Conformational dynamics of SPNS2 in the ternary complex with both S1P and PI(4,5)P₂. (A) Heatmap representing ΔRFU as a function of time, comparing PI(4,5)P₂: S1P: SPNS2 with apo SPNS2. (B) Deuterium uptake plot for peptide 259–263. Data are plotted as mean ± SD (n = 3). (C) ΔRFU of PI(4,5)P₂: S1P: SPNS2 compared with apo SPNS2 mapped onto the predicted model of SPNS2. Ribbon representation is viewed from membrane. (D) Deuterium uptake plot for peptide 470–478. Data are plotted as mean ± SD (n = 3). (E) Deuterium uptake plot for peptide 117–126. Data are plotted as mean ± SD (n = 3). (F) ΔRFU of PI(4,5)P₂: S1P: SPNS2 compared with apo SPNS2 mapped onto the predicted model of SPNS2. Ribbon representation is viewed from extracellular side. (G) Deuterium uptake plot for peptide 336–340. Data are plotted as mean ± SD (n = 3). (H–K) Changes in fractional deuterium uptake of peptides 117–126 (H), 259–263 (I), 336–340 (J), and 470–478 (K) for full-length and truncated SPNS2 at 60 min labeling.

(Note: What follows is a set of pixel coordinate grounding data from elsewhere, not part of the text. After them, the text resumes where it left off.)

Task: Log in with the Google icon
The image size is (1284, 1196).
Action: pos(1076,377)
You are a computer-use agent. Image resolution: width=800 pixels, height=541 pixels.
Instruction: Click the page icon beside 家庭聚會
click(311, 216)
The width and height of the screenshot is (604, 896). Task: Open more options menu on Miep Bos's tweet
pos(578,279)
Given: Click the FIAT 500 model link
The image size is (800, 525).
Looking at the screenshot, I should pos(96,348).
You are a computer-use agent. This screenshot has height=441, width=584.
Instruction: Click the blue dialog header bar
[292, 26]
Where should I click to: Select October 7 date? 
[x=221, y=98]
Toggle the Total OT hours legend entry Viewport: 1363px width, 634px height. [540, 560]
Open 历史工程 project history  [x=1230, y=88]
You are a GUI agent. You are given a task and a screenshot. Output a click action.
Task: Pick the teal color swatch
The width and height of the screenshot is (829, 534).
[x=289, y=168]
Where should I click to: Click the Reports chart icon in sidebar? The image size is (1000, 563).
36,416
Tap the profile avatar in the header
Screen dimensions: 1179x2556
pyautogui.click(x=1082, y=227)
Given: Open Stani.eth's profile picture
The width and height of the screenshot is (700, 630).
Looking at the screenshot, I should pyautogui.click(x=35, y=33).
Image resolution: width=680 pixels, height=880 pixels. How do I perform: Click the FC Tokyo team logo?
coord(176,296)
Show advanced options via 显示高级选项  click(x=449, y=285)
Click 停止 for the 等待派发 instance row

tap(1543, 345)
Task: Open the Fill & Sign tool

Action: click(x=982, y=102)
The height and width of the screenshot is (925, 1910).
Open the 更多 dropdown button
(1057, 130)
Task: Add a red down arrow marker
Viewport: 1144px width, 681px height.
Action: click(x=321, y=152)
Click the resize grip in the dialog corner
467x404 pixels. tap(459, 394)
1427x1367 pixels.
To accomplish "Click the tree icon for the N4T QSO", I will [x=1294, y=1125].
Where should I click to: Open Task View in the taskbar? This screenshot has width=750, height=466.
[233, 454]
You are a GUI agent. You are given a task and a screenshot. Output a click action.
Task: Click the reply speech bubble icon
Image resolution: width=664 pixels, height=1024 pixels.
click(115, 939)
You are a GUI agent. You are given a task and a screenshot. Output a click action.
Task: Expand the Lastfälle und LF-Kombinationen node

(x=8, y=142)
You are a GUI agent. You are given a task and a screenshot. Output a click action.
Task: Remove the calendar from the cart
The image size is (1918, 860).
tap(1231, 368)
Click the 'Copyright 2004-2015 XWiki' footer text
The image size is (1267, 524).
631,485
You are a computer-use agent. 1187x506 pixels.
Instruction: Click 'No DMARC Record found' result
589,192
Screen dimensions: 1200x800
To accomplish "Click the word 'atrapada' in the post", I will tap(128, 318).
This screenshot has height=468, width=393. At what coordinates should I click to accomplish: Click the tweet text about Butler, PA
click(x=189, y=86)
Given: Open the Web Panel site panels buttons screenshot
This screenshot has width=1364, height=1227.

All data are plotted as mean ± SD (n = 3). ^∗p < 0.05. ^∗∗p < 0.01. ^∗∗∗p < 0.001. ^∗∗∗∗p < 0.0001.

Figure 7

Proposed transport model based on time-resolved conformational changes of SPNS2 upon binding of PI(4,5)P₂ and S1P All conformational changes are mapped onto the predicted model of SPNS2 and represent. (A) apo SPNS2 at 0 min. (B) ΔRFU of PI(4,5)P₂-bound SPNS2 compared with apo SPNS2 at 60 min labeling. (C) ΔRFU of S1P-bound SPNS2 compared with apo SPNS2 at 60 min labeling. (D) ΔRFU of PI(4,5)P₂: S1P: SPNS2 compared with apo SPNS2 at 60 min labeling. The helices are colored according to the corresponding HDX results above. N and C domains are shown in green and yellow, respectively, with S1P and PI(4,5)P₂, green and orange spheres. A greater deuteration of the helices on the extracellular side indicates PI(4,5)P₂ synergistically enhances S1P-induced opening of the extracellular gate while stabilizing the intracellular gate.